- _WORK TASK_
Check every line of the entries for "axis", and copy the lines that hold it.

- _RECORDS TO USE_
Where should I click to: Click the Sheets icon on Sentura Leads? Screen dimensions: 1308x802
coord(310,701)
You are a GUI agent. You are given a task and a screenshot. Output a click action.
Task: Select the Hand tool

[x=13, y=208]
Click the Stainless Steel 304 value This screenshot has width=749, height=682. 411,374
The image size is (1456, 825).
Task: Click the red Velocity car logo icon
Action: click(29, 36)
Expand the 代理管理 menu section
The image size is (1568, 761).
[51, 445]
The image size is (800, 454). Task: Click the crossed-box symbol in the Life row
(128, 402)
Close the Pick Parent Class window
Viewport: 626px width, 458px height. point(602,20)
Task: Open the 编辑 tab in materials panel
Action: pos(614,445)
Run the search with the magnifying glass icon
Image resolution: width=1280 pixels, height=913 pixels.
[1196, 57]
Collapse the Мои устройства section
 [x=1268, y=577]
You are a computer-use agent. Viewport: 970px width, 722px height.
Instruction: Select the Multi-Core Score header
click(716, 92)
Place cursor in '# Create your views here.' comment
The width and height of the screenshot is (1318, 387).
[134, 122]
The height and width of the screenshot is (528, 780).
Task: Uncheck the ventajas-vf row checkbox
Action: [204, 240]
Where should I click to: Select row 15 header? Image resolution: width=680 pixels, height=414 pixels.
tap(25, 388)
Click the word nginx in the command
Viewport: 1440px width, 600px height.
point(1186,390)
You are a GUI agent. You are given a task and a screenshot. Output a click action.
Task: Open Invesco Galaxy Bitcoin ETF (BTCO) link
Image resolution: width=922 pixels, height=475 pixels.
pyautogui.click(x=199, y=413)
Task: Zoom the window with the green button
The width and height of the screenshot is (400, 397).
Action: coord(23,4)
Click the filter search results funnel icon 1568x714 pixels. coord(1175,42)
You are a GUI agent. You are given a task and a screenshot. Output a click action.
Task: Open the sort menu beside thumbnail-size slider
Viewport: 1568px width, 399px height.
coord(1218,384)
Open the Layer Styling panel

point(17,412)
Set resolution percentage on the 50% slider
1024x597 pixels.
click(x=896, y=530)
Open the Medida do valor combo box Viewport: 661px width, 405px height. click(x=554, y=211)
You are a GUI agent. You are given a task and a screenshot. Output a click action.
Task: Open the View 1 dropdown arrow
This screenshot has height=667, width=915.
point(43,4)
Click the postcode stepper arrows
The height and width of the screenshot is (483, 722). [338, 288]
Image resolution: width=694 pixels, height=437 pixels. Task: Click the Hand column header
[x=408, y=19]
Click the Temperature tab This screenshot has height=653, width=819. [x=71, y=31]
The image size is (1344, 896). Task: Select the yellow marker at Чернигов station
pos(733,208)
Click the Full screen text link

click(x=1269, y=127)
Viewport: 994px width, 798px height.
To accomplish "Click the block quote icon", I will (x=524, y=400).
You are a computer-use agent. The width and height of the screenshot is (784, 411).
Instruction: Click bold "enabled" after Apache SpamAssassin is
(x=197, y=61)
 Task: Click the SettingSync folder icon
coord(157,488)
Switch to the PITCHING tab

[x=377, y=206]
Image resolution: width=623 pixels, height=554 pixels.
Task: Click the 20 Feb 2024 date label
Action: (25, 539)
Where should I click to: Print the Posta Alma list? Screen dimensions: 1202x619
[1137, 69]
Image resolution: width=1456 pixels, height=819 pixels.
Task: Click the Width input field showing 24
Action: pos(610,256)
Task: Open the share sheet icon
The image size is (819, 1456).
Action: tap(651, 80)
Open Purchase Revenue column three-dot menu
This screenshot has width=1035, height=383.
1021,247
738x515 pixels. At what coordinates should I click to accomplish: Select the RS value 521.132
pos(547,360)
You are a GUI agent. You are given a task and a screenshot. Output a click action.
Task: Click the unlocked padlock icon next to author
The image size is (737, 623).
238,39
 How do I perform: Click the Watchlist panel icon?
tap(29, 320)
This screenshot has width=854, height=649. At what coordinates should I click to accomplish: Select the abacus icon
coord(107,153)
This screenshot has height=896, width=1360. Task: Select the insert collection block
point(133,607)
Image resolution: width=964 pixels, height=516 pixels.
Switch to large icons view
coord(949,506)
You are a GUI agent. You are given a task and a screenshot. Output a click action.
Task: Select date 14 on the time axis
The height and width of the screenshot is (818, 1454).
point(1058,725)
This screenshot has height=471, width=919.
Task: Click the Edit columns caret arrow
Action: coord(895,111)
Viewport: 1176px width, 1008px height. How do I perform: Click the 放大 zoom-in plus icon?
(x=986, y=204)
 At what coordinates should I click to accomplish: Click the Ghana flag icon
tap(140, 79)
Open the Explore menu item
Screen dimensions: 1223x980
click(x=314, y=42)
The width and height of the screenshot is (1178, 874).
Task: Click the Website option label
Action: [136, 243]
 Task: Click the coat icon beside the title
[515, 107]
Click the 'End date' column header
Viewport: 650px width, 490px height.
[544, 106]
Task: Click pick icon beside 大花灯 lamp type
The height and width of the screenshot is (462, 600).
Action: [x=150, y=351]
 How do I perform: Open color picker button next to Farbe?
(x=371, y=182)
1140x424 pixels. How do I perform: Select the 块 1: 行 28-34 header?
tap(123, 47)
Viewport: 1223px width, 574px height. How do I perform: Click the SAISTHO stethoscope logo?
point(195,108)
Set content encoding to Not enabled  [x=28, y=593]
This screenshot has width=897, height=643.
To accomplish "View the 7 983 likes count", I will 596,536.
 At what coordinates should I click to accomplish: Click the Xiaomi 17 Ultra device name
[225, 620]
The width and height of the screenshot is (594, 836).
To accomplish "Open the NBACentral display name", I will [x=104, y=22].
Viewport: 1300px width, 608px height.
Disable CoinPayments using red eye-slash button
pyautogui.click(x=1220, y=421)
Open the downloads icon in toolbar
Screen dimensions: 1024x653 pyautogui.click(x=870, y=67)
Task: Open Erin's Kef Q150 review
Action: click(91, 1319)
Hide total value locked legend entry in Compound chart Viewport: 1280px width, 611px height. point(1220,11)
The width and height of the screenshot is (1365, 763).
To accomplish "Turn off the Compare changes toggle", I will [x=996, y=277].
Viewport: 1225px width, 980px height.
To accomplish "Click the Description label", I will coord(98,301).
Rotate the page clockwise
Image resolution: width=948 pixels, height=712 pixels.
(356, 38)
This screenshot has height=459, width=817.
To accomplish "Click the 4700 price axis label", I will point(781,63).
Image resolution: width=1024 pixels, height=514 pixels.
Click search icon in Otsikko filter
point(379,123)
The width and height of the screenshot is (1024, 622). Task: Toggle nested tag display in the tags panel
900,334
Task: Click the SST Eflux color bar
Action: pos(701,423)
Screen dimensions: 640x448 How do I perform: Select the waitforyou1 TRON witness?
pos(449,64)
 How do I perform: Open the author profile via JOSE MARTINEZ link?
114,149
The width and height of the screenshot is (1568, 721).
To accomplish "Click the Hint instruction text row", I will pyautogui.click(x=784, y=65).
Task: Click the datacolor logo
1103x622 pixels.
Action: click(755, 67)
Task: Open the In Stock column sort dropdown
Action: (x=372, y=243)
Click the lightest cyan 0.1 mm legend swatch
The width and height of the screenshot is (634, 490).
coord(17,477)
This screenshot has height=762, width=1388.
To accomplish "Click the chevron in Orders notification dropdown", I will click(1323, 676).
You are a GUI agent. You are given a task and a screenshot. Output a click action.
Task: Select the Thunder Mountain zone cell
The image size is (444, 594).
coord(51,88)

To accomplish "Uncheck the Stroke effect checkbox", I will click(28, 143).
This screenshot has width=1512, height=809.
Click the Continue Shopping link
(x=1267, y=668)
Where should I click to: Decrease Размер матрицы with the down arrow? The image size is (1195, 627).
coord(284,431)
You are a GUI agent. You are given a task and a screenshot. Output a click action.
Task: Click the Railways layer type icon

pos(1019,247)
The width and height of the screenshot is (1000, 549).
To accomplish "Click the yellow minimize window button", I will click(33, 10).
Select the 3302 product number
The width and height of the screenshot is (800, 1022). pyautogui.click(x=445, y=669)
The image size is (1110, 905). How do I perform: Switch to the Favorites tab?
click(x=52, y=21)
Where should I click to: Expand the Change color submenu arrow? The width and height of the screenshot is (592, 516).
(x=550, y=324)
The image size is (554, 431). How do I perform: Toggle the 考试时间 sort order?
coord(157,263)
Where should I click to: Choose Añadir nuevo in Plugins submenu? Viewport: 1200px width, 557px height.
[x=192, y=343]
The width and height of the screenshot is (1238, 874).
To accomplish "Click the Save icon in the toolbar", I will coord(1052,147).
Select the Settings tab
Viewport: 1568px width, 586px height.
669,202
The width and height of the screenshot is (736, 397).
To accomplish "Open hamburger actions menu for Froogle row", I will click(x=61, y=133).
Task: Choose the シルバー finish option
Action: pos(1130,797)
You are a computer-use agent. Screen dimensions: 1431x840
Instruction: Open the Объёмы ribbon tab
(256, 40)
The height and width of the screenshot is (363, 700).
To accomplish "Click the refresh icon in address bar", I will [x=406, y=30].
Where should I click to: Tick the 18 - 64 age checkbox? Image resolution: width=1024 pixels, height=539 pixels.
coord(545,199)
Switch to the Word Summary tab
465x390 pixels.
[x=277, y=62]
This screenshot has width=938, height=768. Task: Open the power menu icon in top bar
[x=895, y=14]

- _ANSWER TO THIS TASK_
Task: Select date 14 on the time axis
To accomplish "Click the 4700 price axis label", I will point(781,63).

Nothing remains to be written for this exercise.